• Problem
Scan the records below for the line containing "[Back] (14, 203)" and the line containing "Start a Return (47, 1894)". Copy both, plus every line between, exactly.

Records from a collection:

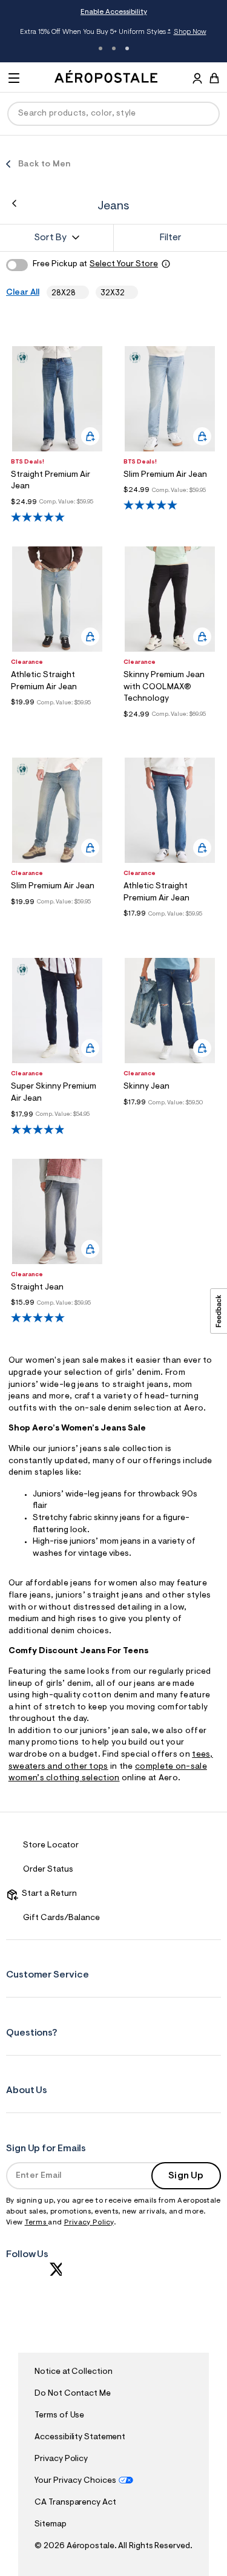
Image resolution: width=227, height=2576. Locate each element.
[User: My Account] (197, 80)
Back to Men (44, 164)
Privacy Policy (89, 2222)
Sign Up (185, 2176)
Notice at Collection (73, 2372)
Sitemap (50, 2524)
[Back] (14, 203)
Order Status (48, 1870)
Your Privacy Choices (75, 2481)
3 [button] (127, 48)
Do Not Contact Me (72, 2394)
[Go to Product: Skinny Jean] (170, 1116)
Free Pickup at (95, 264)
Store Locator (51, 1845)
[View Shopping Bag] (214, 78)
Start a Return (47, 1894)
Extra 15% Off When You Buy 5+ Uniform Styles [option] (113, 32)
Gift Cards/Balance (61, 1918)
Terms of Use (59, 2415)
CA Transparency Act (75, 2503)
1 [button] (100, 48)
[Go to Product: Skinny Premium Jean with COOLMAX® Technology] (170, 728)
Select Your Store (124, 264)
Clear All (22, 293)
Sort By (50, 238)
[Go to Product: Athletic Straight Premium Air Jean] (57, 716)
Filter (171, 238)
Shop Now (190, 32)
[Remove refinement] (80, 292)
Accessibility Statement (80, 2437)
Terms (36, 2222)
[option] (57, 398)
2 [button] (113, 48)
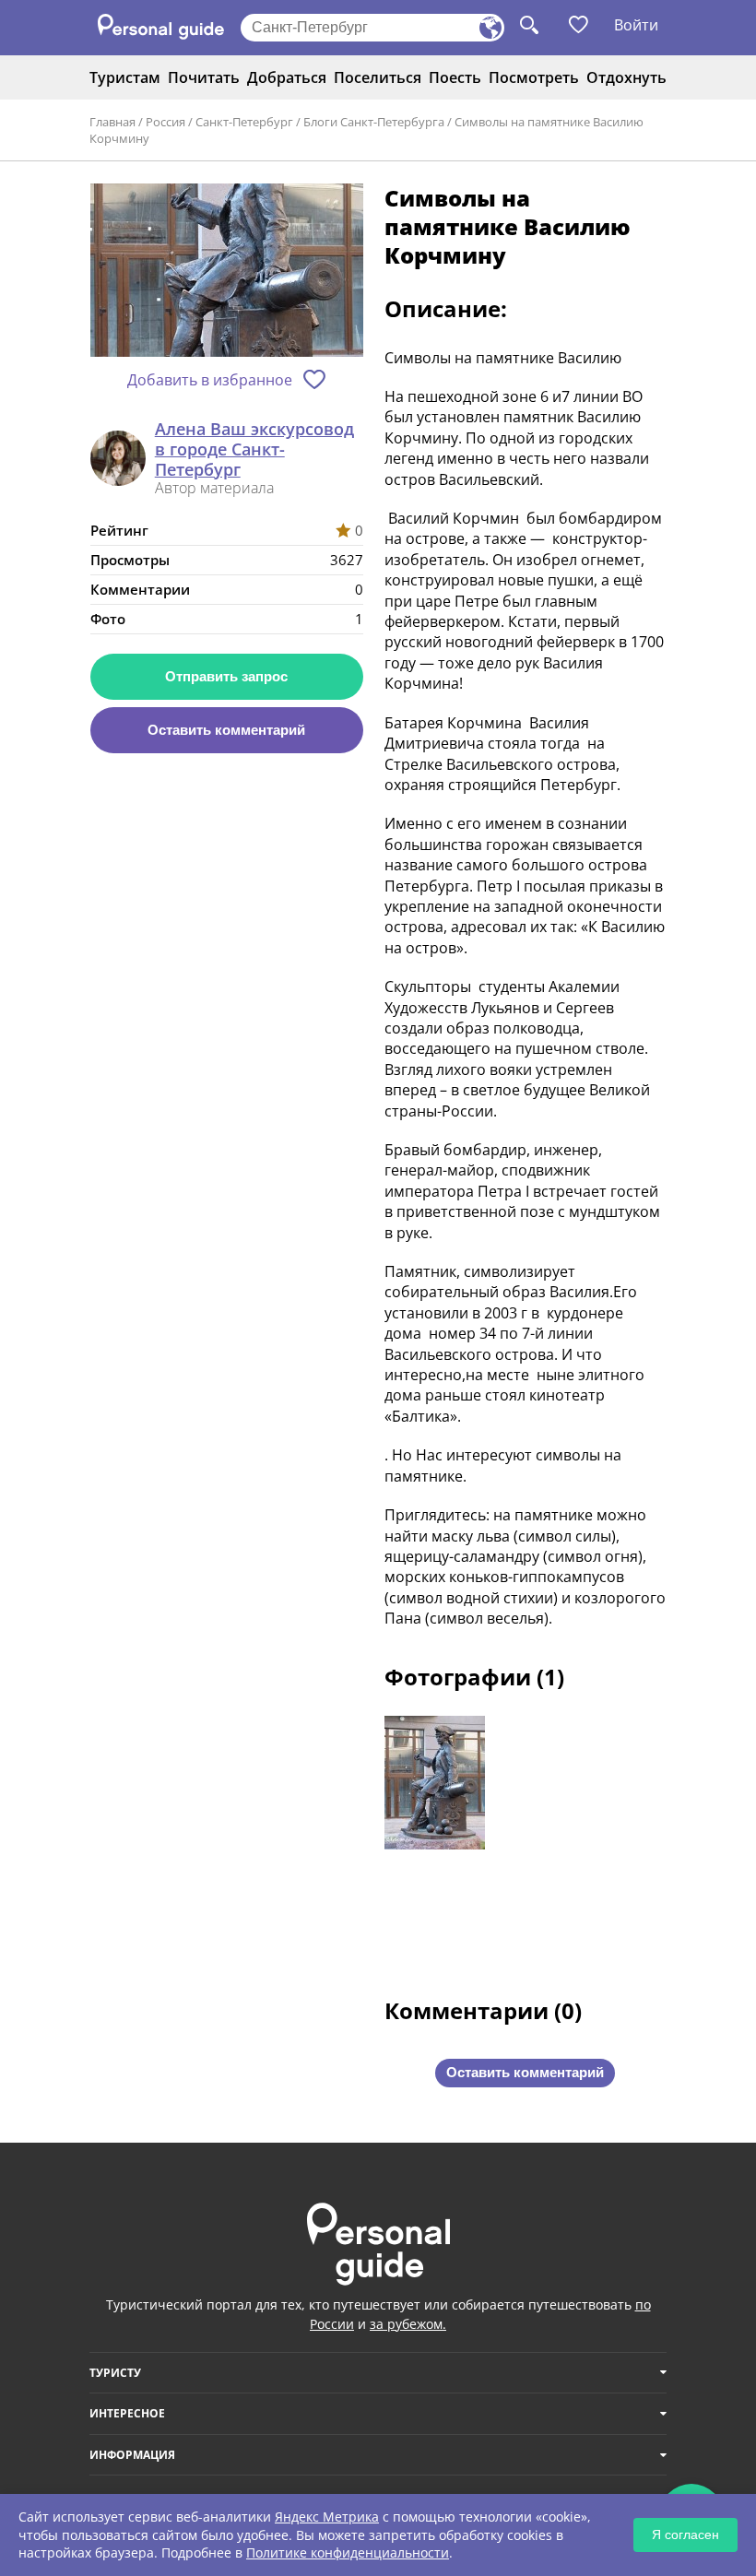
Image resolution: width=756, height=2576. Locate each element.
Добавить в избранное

• Response
[Back] (14, 203)
Order Status (48, 1870)
Your Privacy Choices (75, 2481)
3 [button] (127, 48)
Do Not Contact Me (72, 2394)
[Go to Product: Skinny Jean] (170, 1116)
Free Pickup at (95, 264)
Store Locator (51, 1845)
[View Shopping Bag] (214, 78)
Start a Return (47, 1894)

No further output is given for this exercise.